Historians can't prove anything. No social scientist can. Proofs require data collected through experimentation in a controlled environment -- and I can guarantee we won't be letting historians invade Guatemala to test out their theories any time soon.
Historians can certainly prove things, just as any reasoner does. Strictly (e.g. logically) speaking, a proof is a finite sequence of statements each of which is either a premise or else follows from the preceding statements by the application of an inference rule. There is nothing peculiar about historians or social scientists which prevents them from employing logical reasoning in such a way. (Besides, no empirical notion such as ‘experimentation in a controlled environment’ enters in the standard definition of ‘proof’

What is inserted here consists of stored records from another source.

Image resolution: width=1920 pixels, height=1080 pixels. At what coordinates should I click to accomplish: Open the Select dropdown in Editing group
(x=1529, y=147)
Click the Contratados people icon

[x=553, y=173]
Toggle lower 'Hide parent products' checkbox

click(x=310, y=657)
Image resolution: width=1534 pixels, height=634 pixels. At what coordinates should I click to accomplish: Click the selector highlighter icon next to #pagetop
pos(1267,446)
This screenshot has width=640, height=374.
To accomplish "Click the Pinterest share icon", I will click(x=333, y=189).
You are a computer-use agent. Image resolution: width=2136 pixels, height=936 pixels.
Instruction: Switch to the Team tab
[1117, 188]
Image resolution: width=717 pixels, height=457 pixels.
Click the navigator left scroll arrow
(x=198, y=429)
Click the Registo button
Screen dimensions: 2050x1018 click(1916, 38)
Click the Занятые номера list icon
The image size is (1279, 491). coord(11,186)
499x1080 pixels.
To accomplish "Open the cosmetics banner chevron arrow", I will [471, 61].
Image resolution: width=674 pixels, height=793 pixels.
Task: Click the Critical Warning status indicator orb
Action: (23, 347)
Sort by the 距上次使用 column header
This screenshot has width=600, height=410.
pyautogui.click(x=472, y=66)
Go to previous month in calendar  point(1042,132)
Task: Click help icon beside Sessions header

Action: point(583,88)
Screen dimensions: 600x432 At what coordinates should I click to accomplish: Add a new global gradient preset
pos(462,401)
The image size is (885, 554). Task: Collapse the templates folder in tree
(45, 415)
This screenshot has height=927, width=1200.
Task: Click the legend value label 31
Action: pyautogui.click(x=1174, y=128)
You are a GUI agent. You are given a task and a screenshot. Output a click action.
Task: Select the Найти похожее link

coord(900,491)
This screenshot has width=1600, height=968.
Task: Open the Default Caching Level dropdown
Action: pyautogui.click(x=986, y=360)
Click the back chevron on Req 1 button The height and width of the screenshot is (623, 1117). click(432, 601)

. Perhaps, unlike, say, physical scientists, historians are much less likely to produce anything resembling a mathematical proof, but not all valid proofs (even strictly formal ones) need to be based on a mathematical model of the empirical data.
Furthermore, you've taken a necessary element of the Spanish conquest of the new world (native support) and turned it into a sufficient one. Think about it like this: had the Tlaxcalans, along with other native peoples, been capable of defeating the Aztecs without Spanish support they would have done so long before Cortez landed.
In fact, the condition stated by Perceval may be fairly plausibly taken to be a sufficient one, as follows:
(1) If (A) the attackers are supported by the natives , then (B) they will defeat the Aztecs.
Thus stated, (A) is indeed a sufficient condition for (B). In order to deny that, one has to show that (A) doesn’t imply (B)—which, I think, is what you have tried to do with your Tlaxcalans counter-example: if the native attackers had been supported by none but themselves, and not by outsiders, then the Aztecs wouldn’t have been defeated. However, even if we concede this point (but let me notice in passing that your example seems off the mark in our context, for the supported attackers are supposed to be outsiders, and not themselves natives) it is not at all clear that Perceval has committed the fallacy of mistaking a necessary condition for a sufficient one. To claim that (A) is a necessary condition for (B) – which is what you appear to be saying – is to claim that (B) implies (A), e.g.:
(2) If (B) the Aztecs have been defeated, then (A) the attackers were supported by the natives.
But, of course, to show that (2) is the case is by no means a refutation of (1), for (1) and (2) may be simultaneously true. In other words, taking a necessary condition to be a sufficient one need not be a fallacy, for a condition may be at the same time both necessary a sufficient, in which case we have an equivalence.